O que fazemos?

Moldura do Retrato Fotográfico Tamanho Natural de Santos Dumont, Acervo do Museu Paulista da USP (53)
Perigosamente nos entregamos a distrações que nos fazem perder a real sensação daquilo que é entregue. Deixamos de absorver a essência do objeto por atendermos a molduras que não fazem parte daquela matriz.

Há uma passagem em “O Cão dos Bakersville”, onde Sherlock pede para que Watson preste atenção ao centro do retrato que havia na parede, abstraindo-se de detalhes triviais como cabelos e demais adereços que poderiam desvirtuar o que realmente importava.

É curiosa essa passagem. Isso me marcou profundamente. Na verdade, cada livro que leio, por mais banal que seja seu enredo, sempre há algum aprendizado, algo marcante que levo para minhas experiências de vida. E aqui eu venho propor uma reflexão acerca do que há algum tempo acontece com a música.

Por que eu deveria gravar um álbum com demasiada qualidade que não estivesse atrelada à composição e/ou interpretação? Notadamente, para apresentar um trabalho distinto para o público-alvo. No entanto, eu gostaria de filosofar contigo, leitor, acerca do seguinte pensamento: Se a minha obrigação, como músico, é criar música e interpretá-la, por que eu deveria me ater a atribuições que não me competem, como a famigerada “produção”? Ainda, por que você, como ouvinte, se atenta mais a adereços no trabalho de um artista do que o próprio objeto do trabalho?

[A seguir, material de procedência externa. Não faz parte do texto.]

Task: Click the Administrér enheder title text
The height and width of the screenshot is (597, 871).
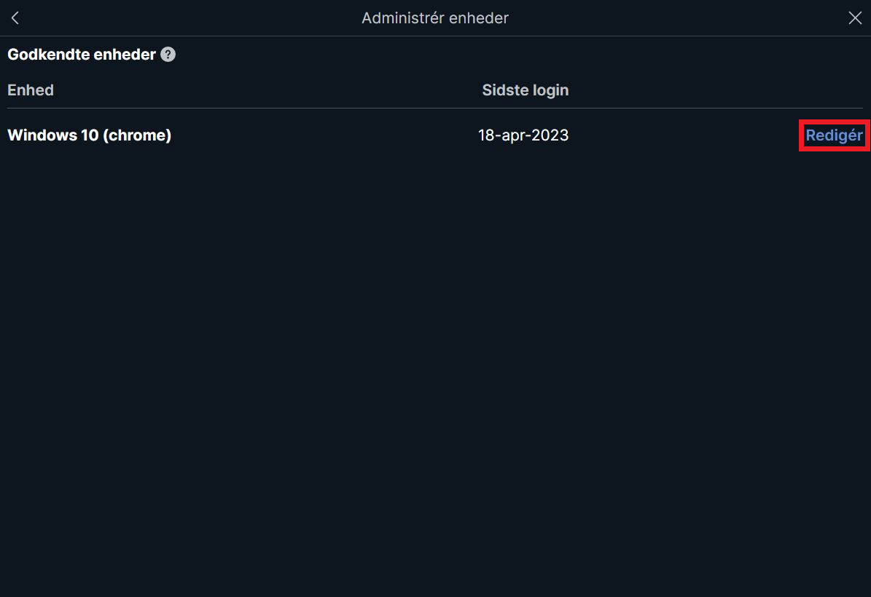Action: 435,18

Já não é novidade para ninguém que muitos resenhistas caíram no conto dos produtores. Escrever sobre um álbum de uma banda que simplesmente gravou seu material e busca difundi-lo, sem qualquer vínculo com uma produção rebuscada, é uma tarefa que muitas vezes pode ser ingrata.

Vamos fazer um paralelo? Imagine um excelente pintor sem possuir todas as matizes para fazer o seu trabalho. Ele seria um mau pintor por não possuir todas as cores à sua disposição? E um ator? Se ele não pudesse envergar os trajes adequados, seria um ator ruim?

Eu poderia me estender para mais exemplos, mas ficaria demasiado cansativo. O que quero dizer é que parece não importar se o produto em si presta ou não, mas sim a sua embalagem. Isso chegou a um tamanho absurdo, onde alguns daqueles que são os responsáveis por criar o produto, angariam respeitabilidade antes mesmo de criar o primeiro produto. Olhando pelo viés artístico, isso é extremamente bizarro. E por quê?

Vamos a mais um exemplo.

Agora temos o artista A e o artista B. O artista A é uma pessoa que possui uma boa qualidade musical, mas nada fora de série. Até possui algumas músicas boas, mas não consegue passar uma experiência completa ao público. Este artista tem um poderoso “Network”, conseguido graças a laços familiares, além de um fator financeiro impulsionador. O artista B, por sua vez, é o típico cara que escuta sempre que “está pronto”, que possui músicas envolventes, cativa o público, mas carece de “boas relações com pessoas importantes”, além de ter que se virar para conseguir simplesmente gravar seu trabalho.

Ambos lançam seus materiais no mesmo mês. Adivinhe qual artista terá um “trabalho mais bem-feito”?

Não responda! Apenas reflexione, porque todos os dias um ouvinte critica impiedosamente um artista que só busca atingir pessoas que venham a somar com o seu trabalho. Nós, como ouvintes e críticos ao mesmo tempo, precisamos nos ater ao que realmente importa e não a adereços que competem a outros. Se a Mix de um álbum, uma capa, ou qualquer outro adereço não lhe agrada, procure saber mais acerca daquele artista antes de lançar a mão da marreta.

Dentro do Rock/Heavy Metal, apesar de muitos percorrerem por argumentos acerca de riffs, melodias vocais e ritmos, na verdade estão mais interessados no que o “Mix-Man” faz, do que o próprio trabalho criado pelo artista.

Pense na fila de artistas que sequer chegaram a expandir seus trabalhos, por simplesmente não ter um aparato por trás para fazer com que aquela sua música fosse algo bem produzido para o nosso ouvido. Pense.